Dataset records
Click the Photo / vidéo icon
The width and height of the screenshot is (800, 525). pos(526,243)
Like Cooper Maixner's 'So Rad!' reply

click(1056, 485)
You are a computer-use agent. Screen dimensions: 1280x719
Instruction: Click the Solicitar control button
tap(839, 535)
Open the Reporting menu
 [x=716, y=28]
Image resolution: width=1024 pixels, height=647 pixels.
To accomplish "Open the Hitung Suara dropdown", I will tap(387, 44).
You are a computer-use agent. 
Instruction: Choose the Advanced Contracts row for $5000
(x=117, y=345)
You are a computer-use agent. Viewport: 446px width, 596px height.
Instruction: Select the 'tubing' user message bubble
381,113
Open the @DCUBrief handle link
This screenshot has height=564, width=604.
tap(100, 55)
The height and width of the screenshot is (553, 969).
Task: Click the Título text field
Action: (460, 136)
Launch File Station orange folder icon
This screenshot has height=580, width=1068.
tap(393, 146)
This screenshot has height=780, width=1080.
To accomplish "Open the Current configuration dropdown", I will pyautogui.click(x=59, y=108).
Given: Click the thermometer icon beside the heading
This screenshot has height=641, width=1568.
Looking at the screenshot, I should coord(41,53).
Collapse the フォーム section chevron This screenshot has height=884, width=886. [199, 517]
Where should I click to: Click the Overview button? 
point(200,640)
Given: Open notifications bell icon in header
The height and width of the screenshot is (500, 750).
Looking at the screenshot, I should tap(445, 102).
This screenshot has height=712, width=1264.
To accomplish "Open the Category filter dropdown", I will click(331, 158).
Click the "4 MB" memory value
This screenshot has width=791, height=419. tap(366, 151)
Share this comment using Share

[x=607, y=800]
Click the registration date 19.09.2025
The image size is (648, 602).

Instructions for the task
Write out the records above again, keeping each one identical to the original.

Response to the exercise
Click the Photo / vidéo icon
The width and height of the screenshot is (800, 525). pos(526,243)
Like Cooper Maixner's 'So Rad!' reply

click(1056, 485)
You are a computer-use agent. Screen dimensions: 1280x719
Instruction: Click the Solicitar control button
tap(839, 535)
Open the Reporting menu
 [x=716, y=28]
Image resolution: width=1024 pixels, height=647 pixels.
To accomplish "Open the Hitung Suara dropdown", I will tap(387, 44).
You are a computer-use agent. 
Instruction: Choose the Advanced Contracts row for $5000
(x=117, y=345)
You are a computer-use agent. Viewport: 446px width, 596px height.
Instruction: Select the 'tubing' user message bubble
381,113
Open the @DCUBrief handle link
This screenshot has height=564, width=604.
tap(100, 55)
The height and width of the screenshot is (553, 969).
Task: Click the Título text field
Action: (460, 136)
Launch File Station orange folder icon
This screenshot has height=580, width=1068.
tap(393, 146)
This screenshot has height=780, width=1080.
To accomplish "Open the Current configuration dropdown", I will pyautogui.click(x=59, y=108).
Given: Click the thermometer icon beside the heading
This screenshot has height=641, width=1568.
Looking at the screenshot, I should coord(41,53).
Collapse the フォーム section chevron This screenshot has height=884, width=886. [199, 517]
Where should I click to: Click the Overview button? 
point(200,640)
Given: Open notifications bell icon in header
The height and width of the screenshot is (500, 750).
Looking at the screenshot, I should tap(445, 102).
This screenshot has height=712, width=1264.
To accomplish "Open the Category filter dropdown", I will click(331, 158).
Click the "4 MB" memory value
This screenshot has width=791, height=419. tap(366, 151)
Share this comment using Share

[x=607, y=800]
Click the registration date 19.09.2025
The image size is (648, 602).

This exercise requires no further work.